Exercise description:
Filter out every line below that lacks "shield", and copy the rest.

Source information:
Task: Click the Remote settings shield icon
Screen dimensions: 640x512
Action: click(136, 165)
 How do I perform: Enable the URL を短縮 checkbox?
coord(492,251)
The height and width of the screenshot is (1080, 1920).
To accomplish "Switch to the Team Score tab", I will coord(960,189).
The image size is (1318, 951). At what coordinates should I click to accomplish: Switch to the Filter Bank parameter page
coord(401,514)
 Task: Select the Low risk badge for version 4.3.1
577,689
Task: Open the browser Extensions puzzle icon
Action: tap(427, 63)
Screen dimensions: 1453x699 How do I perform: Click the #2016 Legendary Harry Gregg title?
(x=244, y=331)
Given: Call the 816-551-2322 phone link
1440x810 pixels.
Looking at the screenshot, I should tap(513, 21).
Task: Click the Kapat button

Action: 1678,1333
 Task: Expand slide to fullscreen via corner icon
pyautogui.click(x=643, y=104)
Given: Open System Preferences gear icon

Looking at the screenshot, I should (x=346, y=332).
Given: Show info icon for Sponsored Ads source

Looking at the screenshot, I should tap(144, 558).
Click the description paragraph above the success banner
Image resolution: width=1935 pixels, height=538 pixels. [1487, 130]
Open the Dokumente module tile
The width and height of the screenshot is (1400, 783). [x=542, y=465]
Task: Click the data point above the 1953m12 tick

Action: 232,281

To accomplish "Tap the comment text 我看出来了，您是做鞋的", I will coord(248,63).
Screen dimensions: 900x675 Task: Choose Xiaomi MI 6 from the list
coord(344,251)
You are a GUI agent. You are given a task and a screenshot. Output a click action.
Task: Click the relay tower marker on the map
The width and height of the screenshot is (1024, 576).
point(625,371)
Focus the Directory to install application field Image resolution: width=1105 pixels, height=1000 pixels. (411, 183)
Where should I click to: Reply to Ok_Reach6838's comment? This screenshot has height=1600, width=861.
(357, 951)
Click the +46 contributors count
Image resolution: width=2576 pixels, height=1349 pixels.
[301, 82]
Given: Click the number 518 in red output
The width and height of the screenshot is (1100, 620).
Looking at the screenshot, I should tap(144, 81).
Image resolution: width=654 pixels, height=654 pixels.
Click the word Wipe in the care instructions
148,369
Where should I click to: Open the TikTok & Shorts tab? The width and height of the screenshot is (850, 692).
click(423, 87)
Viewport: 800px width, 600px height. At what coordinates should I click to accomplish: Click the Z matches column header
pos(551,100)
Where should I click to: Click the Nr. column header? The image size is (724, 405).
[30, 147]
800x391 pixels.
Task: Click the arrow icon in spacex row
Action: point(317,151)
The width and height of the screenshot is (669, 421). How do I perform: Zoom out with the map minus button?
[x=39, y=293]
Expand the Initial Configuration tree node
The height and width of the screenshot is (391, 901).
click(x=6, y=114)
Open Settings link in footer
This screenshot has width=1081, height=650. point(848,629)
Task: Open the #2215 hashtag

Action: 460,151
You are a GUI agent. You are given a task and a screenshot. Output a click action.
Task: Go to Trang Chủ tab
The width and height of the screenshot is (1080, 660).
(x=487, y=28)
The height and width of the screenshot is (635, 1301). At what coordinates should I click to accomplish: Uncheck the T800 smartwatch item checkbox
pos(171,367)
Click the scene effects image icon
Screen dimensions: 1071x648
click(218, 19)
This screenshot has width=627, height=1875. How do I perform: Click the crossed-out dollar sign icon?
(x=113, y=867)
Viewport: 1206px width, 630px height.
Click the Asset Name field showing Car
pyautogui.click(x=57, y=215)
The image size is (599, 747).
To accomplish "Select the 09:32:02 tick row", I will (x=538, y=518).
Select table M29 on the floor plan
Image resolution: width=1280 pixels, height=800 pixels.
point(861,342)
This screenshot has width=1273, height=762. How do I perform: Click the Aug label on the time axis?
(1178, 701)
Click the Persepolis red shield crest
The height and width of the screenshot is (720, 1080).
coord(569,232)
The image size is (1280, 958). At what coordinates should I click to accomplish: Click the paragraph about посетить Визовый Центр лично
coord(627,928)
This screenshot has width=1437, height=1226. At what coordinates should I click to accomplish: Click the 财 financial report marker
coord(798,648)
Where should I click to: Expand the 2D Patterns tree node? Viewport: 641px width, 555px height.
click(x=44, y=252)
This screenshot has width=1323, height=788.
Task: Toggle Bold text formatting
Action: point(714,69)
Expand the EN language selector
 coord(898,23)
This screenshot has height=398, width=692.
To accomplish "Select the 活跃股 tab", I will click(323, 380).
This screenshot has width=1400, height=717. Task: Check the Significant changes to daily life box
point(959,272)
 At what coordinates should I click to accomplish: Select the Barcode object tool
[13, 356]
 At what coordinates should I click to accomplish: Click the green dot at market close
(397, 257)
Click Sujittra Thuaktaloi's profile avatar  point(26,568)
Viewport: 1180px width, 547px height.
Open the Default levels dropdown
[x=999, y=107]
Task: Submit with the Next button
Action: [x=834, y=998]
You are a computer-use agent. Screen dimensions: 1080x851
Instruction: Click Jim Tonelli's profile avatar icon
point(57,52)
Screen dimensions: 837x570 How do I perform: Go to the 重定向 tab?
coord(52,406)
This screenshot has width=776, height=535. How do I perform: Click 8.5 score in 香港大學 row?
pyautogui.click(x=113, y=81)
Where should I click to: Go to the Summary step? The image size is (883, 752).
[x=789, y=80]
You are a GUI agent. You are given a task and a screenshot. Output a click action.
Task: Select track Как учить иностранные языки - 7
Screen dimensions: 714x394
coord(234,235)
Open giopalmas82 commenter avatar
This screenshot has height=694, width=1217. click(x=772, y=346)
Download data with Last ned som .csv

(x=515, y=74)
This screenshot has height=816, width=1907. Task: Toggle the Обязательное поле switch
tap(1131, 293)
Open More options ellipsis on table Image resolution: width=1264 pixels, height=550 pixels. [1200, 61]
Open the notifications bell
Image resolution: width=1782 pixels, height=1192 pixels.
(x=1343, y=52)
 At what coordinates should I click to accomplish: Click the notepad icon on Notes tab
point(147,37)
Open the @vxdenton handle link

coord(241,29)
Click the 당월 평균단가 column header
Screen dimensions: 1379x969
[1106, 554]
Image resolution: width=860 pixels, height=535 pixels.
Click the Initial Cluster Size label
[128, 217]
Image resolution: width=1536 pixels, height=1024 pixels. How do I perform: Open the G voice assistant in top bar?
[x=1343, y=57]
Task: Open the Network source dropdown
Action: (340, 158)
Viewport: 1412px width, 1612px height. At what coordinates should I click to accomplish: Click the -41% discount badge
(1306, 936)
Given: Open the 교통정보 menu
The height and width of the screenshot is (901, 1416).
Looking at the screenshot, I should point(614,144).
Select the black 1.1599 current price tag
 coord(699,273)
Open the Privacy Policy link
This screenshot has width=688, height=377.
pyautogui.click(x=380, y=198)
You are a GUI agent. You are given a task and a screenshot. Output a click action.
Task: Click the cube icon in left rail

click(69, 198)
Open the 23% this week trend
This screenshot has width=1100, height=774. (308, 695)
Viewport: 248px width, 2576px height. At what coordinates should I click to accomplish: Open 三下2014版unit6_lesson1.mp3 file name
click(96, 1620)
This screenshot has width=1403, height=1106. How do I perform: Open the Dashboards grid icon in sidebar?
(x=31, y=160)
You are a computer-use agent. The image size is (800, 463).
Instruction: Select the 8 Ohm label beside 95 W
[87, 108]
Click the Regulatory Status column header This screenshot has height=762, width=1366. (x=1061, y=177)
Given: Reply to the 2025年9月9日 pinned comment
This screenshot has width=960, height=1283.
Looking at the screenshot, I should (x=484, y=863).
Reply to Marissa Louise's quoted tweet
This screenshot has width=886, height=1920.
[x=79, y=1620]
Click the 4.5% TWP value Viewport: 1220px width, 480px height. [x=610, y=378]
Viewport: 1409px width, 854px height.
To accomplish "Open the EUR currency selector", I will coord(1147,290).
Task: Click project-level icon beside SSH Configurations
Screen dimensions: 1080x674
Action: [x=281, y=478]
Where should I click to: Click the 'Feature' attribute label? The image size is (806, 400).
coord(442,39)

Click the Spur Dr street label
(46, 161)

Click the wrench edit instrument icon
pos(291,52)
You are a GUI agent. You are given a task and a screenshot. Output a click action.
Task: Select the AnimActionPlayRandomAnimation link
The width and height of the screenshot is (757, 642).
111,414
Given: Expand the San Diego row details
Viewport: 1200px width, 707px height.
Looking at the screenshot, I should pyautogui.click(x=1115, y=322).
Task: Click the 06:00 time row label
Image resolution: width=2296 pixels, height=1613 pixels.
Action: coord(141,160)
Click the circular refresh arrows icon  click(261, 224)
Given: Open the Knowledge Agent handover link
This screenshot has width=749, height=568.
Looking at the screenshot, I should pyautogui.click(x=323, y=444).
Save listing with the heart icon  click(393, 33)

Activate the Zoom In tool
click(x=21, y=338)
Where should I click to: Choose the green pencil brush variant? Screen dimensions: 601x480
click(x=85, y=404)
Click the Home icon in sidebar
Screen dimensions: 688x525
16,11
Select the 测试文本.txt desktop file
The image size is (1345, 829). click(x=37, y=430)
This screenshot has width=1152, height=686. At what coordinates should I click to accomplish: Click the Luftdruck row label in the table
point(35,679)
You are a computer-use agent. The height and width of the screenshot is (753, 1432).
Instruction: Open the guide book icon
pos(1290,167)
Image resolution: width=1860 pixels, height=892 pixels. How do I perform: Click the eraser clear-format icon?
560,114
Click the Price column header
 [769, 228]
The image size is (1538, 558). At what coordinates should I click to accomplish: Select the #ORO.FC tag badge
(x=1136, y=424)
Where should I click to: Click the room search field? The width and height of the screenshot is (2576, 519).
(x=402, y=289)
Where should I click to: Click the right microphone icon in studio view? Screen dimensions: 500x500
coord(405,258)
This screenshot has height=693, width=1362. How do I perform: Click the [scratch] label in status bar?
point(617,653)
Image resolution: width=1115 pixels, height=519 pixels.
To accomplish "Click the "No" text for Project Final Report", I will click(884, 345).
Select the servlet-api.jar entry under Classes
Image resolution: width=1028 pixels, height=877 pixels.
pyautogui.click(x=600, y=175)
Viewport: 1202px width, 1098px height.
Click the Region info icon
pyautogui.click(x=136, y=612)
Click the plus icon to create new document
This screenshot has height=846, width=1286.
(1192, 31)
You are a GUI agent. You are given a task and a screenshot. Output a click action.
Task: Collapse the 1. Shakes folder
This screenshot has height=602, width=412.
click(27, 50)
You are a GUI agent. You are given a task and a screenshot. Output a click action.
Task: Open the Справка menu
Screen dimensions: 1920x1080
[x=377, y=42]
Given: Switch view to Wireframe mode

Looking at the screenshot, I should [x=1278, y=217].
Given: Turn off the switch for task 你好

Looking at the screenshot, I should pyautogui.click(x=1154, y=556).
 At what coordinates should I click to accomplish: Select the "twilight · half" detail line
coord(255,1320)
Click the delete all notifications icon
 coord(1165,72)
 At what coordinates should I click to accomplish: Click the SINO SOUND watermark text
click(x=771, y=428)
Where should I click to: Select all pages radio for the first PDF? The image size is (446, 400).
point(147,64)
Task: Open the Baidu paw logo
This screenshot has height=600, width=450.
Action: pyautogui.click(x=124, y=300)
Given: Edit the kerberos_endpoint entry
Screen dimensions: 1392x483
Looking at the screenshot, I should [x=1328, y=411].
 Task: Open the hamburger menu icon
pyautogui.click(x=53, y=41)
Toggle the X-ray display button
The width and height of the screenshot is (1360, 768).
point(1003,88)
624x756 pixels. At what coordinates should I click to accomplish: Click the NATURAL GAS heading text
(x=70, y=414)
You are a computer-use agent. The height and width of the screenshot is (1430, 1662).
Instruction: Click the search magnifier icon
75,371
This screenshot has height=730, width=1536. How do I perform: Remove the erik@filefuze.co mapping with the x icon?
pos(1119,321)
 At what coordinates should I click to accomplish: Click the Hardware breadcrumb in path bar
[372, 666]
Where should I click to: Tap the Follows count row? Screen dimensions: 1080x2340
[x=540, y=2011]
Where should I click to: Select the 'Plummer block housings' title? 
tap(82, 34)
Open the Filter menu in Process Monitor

Response to the exercise:
Task: Click the Remote settings shield icon
Click the Persepolis red shield crest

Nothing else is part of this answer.